(Stored data entries)
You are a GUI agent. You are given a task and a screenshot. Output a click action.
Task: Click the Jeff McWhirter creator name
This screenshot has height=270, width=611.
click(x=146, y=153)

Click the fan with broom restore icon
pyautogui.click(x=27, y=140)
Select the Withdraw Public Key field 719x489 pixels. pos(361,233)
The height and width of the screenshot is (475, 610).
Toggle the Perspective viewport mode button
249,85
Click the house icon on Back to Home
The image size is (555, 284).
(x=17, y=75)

--

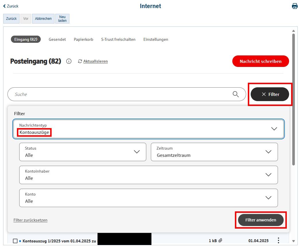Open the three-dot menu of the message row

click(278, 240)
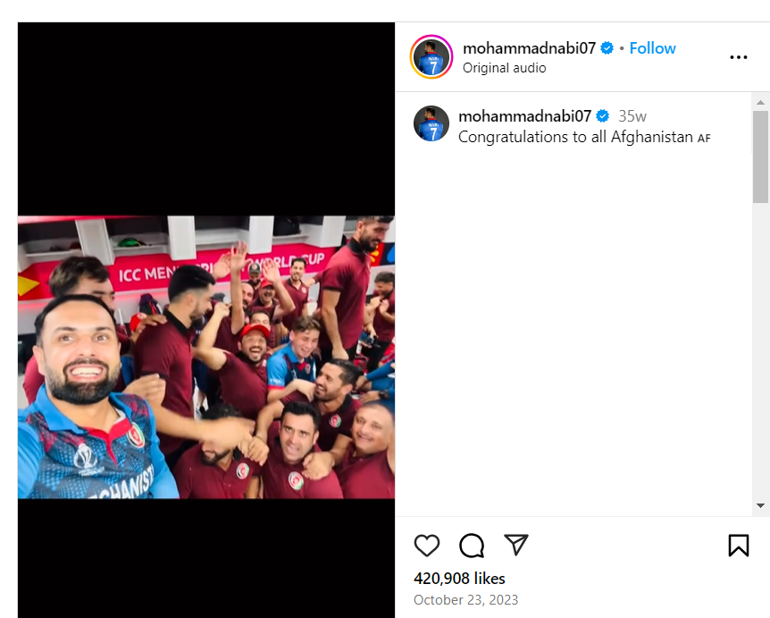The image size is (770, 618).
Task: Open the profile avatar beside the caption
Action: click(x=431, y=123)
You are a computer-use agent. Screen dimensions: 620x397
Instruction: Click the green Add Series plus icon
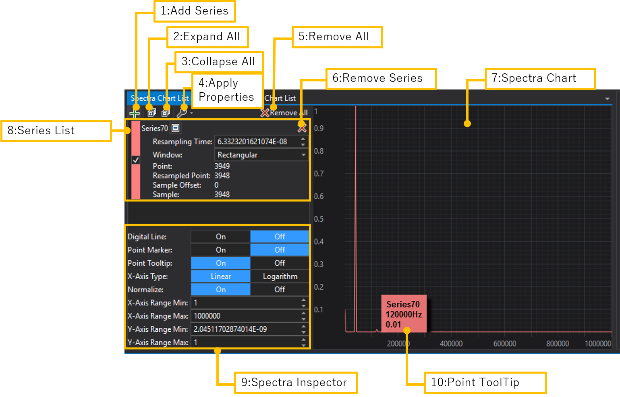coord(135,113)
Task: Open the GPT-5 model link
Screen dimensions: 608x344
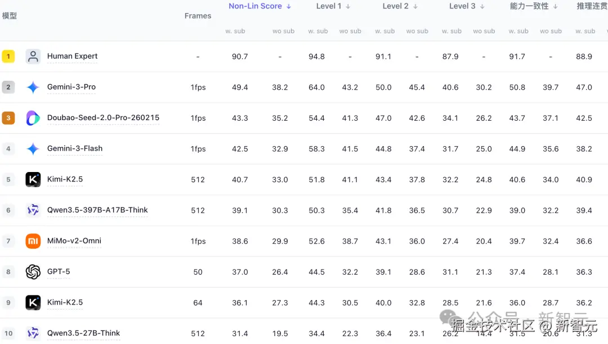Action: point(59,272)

--

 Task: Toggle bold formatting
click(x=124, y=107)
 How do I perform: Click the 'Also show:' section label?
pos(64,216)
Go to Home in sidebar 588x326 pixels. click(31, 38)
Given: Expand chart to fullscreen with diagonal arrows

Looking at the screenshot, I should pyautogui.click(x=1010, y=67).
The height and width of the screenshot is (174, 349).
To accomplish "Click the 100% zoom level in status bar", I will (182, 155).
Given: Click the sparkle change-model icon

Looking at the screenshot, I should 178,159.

◆ **WORK TO BE COMPLETED**: From the entries above, pull out each line that includes "pixels".

◆ **SOLUTION TO THE EXERCISE**:
Select the Withdraw Public Key field 719x489 pixels. pos(361,233)
Go to Home in sidebar 588x326 pixels. click(31, 38)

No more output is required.